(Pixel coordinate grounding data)

______________________________

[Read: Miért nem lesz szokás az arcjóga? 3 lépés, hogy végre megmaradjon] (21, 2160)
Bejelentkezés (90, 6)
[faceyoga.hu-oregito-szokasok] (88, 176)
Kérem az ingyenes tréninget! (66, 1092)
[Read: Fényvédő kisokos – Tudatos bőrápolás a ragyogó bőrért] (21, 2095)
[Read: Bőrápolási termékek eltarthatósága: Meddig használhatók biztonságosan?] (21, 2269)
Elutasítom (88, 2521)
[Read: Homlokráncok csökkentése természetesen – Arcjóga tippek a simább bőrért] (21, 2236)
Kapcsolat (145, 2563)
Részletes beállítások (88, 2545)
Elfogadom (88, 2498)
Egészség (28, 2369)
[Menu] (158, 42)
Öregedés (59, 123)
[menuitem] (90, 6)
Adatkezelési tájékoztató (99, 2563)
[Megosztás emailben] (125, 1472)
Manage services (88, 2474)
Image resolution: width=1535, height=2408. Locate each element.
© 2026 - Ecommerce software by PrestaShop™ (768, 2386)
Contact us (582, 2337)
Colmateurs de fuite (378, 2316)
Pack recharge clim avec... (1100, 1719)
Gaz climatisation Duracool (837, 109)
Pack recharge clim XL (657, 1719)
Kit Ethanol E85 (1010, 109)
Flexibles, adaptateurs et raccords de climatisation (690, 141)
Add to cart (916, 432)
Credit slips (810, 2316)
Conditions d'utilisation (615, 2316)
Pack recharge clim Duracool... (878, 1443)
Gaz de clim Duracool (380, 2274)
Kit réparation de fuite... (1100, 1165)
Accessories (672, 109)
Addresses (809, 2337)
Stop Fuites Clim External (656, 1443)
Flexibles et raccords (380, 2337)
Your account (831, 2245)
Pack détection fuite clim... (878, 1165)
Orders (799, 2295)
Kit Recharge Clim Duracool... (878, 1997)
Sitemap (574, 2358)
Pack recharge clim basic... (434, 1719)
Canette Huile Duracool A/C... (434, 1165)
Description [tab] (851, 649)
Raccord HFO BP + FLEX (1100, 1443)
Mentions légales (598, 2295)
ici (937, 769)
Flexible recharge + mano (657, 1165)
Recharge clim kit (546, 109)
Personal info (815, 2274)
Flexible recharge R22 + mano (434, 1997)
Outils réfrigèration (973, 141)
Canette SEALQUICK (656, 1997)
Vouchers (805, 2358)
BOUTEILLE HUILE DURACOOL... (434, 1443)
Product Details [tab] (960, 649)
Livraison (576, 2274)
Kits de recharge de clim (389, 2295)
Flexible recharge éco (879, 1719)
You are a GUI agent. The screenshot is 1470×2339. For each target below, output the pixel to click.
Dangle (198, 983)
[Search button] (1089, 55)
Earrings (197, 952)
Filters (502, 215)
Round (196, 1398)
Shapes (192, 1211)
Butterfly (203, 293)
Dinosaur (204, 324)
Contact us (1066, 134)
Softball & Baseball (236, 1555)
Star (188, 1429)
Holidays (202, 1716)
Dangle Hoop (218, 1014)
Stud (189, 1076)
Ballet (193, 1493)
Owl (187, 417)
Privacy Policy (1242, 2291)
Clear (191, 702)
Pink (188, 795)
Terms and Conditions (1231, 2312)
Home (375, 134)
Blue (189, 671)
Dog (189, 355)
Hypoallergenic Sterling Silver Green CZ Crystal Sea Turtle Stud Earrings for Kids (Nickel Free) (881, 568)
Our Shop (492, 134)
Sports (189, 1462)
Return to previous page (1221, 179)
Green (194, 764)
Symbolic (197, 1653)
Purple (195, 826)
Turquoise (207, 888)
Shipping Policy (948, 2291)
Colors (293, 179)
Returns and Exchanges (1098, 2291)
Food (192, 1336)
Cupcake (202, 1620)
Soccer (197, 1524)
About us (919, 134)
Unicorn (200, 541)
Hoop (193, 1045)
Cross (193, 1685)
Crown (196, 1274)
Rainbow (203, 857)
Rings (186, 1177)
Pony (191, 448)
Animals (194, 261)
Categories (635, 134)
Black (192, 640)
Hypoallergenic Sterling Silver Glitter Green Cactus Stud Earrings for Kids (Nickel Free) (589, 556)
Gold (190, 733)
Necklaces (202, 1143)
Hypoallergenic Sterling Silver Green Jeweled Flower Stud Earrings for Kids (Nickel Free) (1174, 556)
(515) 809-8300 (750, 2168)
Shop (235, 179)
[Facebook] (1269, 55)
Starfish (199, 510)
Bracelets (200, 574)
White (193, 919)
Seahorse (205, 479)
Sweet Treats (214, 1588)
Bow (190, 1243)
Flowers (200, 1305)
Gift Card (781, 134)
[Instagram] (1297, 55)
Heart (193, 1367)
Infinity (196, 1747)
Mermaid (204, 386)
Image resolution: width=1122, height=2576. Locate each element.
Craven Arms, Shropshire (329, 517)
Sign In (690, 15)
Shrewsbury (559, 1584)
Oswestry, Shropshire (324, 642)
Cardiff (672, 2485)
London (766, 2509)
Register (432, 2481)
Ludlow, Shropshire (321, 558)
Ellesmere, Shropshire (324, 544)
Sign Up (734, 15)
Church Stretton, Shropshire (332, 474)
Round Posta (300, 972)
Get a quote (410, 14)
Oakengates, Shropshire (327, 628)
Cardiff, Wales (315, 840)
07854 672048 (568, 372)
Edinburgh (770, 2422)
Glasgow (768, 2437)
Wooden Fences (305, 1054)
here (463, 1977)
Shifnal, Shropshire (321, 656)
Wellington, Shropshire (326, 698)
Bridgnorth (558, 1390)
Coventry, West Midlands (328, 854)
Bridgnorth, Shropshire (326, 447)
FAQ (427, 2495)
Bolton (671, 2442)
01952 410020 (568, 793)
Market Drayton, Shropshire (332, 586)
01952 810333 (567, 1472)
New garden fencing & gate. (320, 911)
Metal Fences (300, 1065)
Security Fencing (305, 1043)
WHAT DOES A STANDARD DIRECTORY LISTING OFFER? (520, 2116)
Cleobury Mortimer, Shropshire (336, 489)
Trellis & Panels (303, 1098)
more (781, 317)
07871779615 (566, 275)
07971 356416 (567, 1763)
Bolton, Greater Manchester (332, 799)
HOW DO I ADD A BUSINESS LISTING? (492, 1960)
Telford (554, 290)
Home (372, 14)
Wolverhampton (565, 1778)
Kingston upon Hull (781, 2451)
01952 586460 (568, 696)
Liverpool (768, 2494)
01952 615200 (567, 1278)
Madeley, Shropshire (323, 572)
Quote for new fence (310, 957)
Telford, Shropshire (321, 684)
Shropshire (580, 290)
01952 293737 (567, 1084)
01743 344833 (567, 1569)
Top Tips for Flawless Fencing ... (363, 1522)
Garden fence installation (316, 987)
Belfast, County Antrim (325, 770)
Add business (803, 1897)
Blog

______________________________

ABOUT THIS EXERCISE: Take the lines above from the one containing "Egészség (28, 2369)" down to the one containing "Kit Ethanol E85 (1010, 109)", and transcribe them exactly, both ends included.

TASK RESULT:
Egészség (28, 2369)
[Menu] (158, 42)
Öregedés (59, 123)
[menuitem] (90, 6)
Adatkezelési tájékoztató (99, 2563)
[Megosztás emailben] (125, 1472)
Manage services (88, 2474)
Image resolution: width=1535, height=2408. Locate each element.
© 2026 - Ecommerce software by PrestaShop™ (768, 2386)
Contact us (582, 2337)
Colmateurs de fuite (378, 2316)
Pack recharge clim avec... (1100, 1719)
Gaz climatisation Duracool (837, 109)
Pack recharge clim XL (657, 1719)
Kit Ethanol E85 (1010, 109)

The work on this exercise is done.